• **The problem**
From the data below, retype exactly the lines starting with the one that contains "Click the Scroll" and ending with the one that contains "Click the Nov month marker on timeline", both included.

==== Data provided ====

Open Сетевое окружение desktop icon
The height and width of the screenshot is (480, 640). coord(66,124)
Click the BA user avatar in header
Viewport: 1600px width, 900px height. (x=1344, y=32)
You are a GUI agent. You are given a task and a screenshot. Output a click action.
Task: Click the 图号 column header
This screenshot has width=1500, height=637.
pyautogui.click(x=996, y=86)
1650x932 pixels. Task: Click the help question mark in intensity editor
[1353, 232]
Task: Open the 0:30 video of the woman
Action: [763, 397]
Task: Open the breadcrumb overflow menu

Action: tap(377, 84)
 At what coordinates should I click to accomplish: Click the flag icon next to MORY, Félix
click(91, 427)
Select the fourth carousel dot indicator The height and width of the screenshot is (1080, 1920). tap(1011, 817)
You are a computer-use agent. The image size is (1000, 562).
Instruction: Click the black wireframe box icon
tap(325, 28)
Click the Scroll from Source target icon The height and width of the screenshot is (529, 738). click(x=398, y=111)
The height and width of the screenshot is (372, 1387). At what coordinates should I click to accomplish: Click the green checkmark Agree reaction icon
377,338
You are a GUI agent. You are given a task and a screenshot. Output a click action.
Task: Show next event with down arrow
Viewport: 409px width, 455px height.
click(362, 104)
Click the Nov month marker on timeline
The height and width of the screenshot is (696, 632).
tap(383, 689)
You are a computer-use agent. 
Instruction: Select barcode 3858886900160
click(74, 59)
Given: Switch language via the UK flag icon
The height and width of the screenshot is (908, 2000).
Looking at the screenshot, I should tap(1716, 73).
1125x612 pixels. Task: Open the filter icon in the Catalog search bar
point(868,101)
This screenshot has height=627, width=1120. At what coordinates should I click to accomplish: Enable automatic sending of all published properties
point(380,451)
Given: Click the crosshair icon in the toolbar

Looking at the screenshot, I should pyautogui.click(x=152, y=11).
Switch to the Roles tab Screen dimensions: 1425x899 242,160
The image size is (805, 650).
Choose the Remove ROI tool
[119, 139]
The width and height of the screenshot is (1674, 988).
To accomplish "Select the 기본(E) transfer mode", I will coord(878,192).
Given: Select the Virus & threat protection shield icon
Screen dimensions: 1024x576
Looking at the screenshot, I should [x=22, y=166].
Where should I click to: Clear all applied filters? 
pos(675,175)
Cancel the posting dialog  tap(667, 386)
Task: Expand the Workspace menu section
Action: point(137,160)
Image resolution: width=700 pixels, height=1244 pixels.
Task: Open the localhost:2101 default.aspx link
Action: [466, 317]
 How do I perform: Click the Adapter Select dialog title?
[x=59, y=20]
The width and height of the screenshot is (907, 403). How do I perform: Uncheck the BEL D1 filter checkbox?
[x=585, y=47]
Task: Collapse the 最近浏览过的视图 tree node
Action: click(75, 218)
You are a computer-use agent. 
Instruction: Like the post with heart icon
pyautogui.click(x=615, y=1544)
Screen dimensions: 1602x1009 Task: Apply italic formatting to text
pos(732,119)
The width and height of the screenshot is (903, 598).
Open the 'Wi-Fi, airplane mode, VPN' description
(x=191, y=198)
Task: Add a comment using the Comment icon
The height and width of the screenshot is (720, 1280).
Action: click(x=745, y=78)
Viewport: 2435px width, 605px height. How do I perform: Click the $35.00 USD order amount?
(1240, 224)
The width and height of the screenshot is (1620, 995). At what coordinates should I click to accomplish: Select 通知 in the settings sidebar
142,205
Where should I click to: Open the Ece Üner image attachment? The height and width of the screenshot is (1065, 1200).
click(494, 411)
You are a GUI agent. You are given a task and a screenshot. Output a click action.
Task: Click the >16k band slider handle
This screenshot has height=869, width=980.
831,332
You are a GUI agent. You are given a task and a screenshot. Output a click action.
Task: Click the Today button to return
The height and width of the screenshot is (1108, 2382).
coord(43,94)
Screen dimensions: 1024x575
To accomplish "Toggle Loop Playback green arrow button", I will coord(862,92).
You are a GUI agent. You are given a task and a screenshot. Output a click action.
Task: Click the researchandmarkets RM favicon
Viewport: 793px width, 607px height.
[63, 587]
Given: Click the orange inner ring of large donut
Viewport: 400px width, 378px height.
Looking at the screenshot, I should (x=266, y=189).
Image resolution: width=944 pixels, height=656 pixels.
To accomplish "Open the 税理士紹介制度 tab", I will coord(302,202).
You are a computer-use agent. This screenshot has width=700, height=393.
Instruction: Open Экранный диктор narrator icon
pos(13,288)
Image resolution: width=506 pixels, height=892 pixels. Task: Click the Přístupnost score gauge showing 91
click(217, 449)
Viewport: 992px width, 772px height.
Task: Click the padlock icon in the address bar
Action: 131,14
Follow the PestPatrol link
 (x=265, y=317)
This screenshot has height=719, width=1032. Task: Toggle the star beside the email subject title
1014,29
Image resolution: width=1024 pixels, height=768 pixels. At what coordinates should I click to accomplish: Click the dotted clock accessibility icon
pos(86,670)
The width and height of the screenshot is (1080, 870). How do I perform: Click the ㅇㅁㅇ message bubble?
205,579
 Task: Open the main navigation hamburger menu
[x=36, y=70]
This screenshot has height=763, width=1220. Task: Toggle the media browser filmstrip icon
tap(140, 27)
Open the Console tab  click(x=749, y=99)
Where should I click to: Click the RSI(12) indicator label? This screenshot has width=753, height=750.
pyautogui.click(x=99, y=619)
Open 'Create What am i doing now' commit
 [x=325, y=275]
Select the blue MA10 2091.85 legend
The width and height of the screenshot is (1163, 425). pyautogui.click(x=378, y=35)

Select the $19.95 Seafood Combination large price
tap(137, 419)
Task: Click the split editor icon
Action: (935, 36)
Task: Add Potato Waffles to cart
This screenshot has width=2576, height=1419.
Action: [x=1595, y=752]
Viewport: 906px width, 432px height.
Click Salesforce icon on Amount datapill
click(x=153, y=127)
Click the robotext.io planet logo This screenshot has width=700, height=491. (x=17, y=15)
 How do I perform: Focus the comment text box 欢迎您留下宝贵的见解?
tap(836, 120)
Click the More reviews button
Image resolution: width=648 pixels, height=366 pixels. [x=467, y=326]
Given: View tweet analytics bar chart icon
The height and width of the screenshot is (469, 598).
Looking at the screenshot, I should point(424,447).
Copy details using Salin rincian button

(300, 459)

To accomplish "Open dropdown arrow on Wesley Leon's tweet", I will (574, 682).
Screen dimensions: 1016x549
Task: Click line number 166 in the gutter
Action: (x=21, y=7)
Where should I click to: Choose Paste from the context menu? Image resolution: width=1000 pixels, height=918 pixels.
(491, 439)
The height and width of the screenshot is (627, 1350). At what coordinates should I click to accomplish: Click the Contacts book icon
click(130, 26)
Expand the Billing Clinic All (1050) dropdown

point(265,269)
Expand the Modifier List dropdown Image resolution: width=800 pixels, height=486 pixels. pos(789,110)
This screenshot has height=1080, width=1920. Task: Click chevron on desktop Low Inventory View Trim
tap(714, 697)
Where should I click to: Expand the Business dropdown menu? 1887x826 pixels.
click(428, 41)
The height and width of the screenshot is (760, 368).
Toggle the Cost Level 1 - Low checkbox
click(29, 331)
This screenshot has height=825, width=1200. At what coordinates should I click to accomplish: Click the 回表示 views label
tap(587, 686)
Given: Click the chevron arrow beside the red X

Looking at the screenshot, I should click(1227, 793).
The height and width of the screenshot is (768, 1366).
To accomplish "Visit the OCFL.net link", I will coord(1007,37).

====

• **Exercise result**
Click the Scroll from Source target icon The height and width of the screenshot is (529, 738). click(x=398, y=111)
The height and width of the screenshot is (372, 1387). At what coordinates should I click to accomplish: Click the green checkmark Agree reaction icon
377,338
You are a GUI agent. You are given a task and a screenshot. Output a click action.
Task: Show next event with down arrow
Viewport: 409px width, 455px height.
click(362, 104)
Click the Nov month marker on timeline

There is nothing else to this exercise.